Comédie dramatique de Harold Pinter, mise en scène de Gérard Desarthe, avec Carole Bouquet et Gérard Desarthe.
"Ashes to Ashes" ("Dispersion"), pièce en un acte d'Harold Pinter, est une de dernières œuvres du dramaturge britannique disparu en 2008.
Montée par l'auteur lui-même en 1996 à Londres et en 1998 à Paris, où elle fut créée par Christine Boisson et Lambert Wilson, elle reste par bien des côtés mystérieuses.
Privilégiant la parole à l'action, elle se refuse à toute dramaturgie, à tout crescendo dramatique. Ellitique, minimaliste, elle rassemble théoriquement le trio théâtral habituel composé du mari, de sa femme et de son amant.
Sauf qu'ici, l'amant est si absent qu'on ne peut affirmer avec certitude qu'il existe ou a existé. Comme le reste, n'est-il pas une image falsifiée ou fantasmée surgit de la mémoire peu fiable désormais de Rebecca qui répond avec douleur aux questions de son mari Devlin ?
Dans sa mise en scène épurée, Gérard Desarthe laisse sa partenaire, Carole Bouquet, en permanence assise dans un large divan blanc. Assise ou recroquevillée, les jambes repliées jusqu'au creux de sa tête, elle esquisse avec douleur, des réponses aux interrogations de son mari.
Elle cherche la réponse juste avec non pas la peur de mentir mais avec l'angoisse de ne pas souvenir de la situation dont elle doit se justifier.

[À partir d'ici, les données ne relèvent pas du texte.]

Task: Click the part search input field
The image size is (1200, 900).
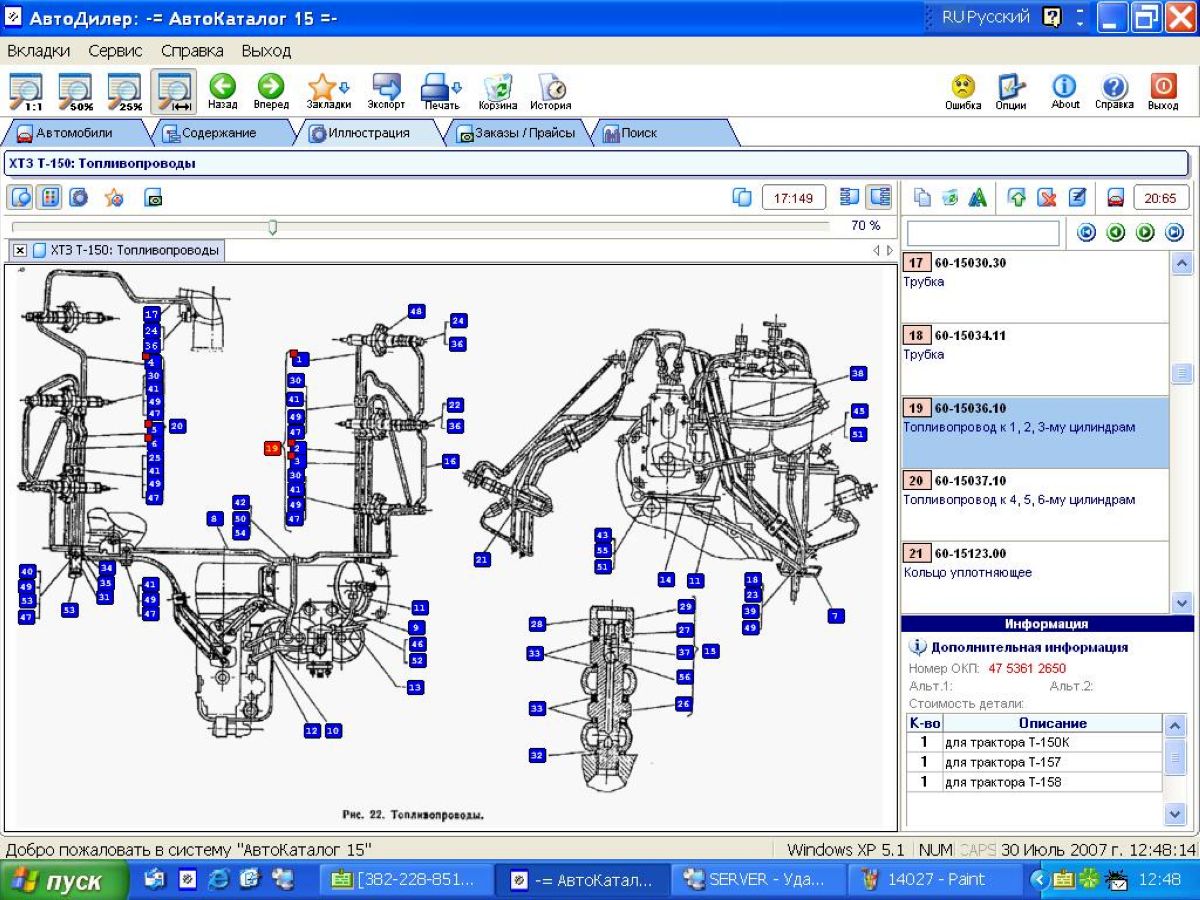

Pourquoi le couple en est-il arrivé à cette relation tendue, à ce fonctionnement qui finit par ressembler à un interrogatoire ?
Et pourquoi, pour Rebecca, ce questionnement - apparemment "bienveillant" - l'entraîne-t-il à penser à des choses terribles, à s'imaginer victime des horreurs génocidaires du 20ème siècle ?
Disséquant le texte de Pinter en petites séquences où le décor est dans l'obscurité puis revient en lumière dans des couleurs différentes, Gérard Desarthe crée une vraie tension.
Le texte si court paraît alors s'allonger, s'éterniser sur un mot ou une tournure de phrase, prenant dès lors un sens que la banalité de l'expression ne semblait pas laisser deviner. Se voulant rassurant, Gérard Desarthe inquiète. Se voulant sans secret, Carole Bouquet se blesse à dire une vérité pas plus claire que le mensonge.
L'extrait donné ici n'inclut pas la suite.